REQUIRED TASK: Copy out the items from the line with "At what coordinates" to the line with "(x=465, y=153)", substituting "chart heading" for "chart title" and keeping everything else the same. Leave the pictures out of your answer.

RECORDS SUPPLIED:
----

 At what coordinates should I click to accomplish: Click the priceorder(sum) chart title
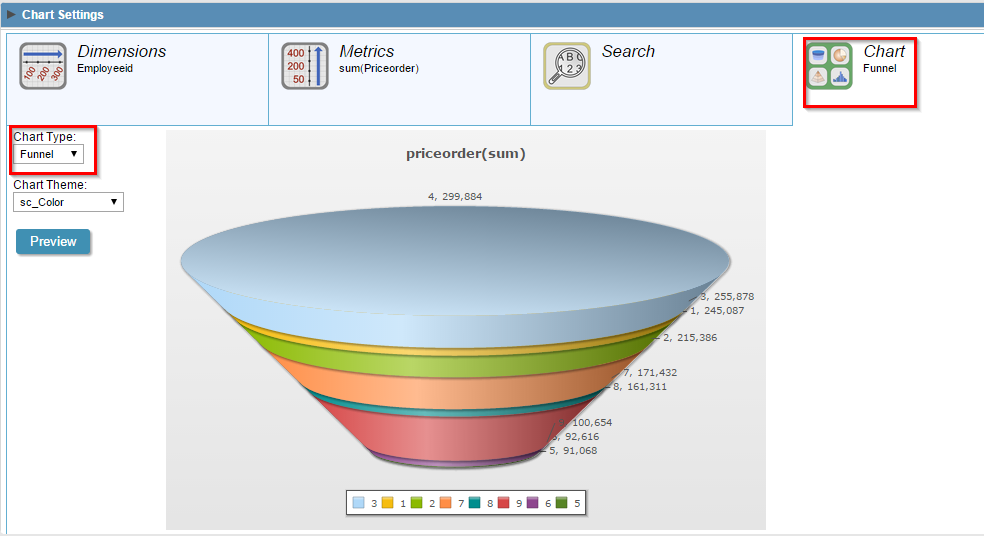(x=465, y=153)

----

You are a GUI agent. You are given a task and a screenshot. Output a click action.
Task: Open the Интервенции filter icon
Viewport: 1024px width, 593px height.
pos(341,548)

----

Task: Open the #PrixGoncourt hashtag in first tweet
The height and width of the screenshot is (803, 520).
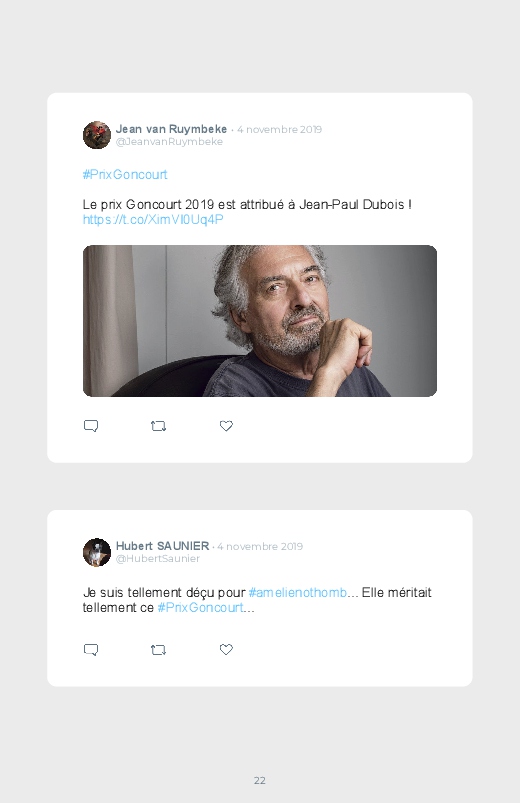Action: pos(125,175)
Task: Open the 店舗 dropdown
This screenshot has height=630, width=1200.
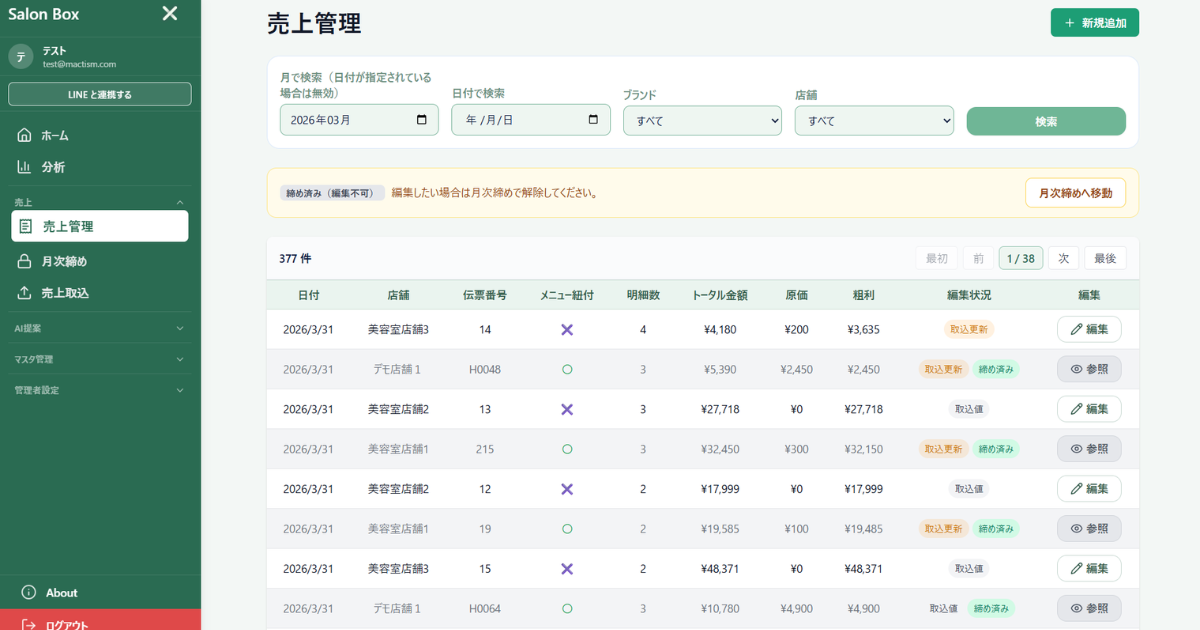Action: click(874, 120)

----

EXERCISE OUTPUT:
 At what coordinates should I click to accomplish: Click the priceorder(sum) chart heading
(x=465, y=153)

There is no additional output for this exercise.